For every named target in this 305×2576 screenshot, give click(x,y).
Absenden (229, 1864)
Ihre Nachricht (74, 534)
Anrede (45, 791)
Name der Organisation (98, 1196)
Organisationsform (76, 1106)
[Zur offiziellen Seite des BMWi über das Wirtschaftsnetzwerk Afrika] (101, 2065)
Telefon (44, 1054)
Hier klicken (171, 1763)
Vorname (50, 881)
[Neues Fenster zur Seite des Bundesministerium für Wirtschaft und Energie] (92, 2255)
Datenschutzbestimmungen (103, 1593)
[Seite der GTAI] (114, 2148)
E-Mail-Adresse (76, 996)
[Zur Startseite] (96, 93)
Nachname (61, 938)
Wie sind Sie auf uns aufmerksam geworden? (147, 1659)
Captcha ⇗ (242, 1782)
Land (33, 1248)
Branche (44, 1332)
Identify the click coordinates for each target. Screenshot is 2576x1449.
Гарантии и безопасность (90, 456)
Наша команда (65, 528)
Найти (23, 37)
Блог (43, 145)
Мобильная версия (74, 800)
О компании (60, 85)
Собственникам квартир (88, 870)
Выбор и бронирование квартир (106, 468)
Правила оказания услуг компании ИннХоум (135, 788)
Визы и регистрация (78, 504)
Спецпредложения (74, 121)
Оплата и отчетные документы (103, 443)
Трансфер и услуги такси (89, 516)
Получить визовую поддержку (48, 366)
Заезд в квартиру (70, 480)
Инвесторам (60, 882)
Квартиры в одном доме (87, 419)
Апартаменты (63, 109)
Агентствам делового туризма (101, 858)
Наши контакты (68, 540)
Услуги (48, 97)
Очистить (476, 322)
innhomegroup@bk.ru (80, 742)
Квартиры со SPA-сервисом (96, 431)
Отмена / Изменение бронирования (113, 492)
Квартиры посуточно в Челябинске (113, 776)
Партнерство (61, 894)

**YOUR OBJECTIVE**
Please show every line of the material that contains the string "target".

**TASK RESPONSE**
For every named target in this 305×2576 screenshot, give click(x,y).
Identify the click coordinates for each target. Screenshot is 2576x1449.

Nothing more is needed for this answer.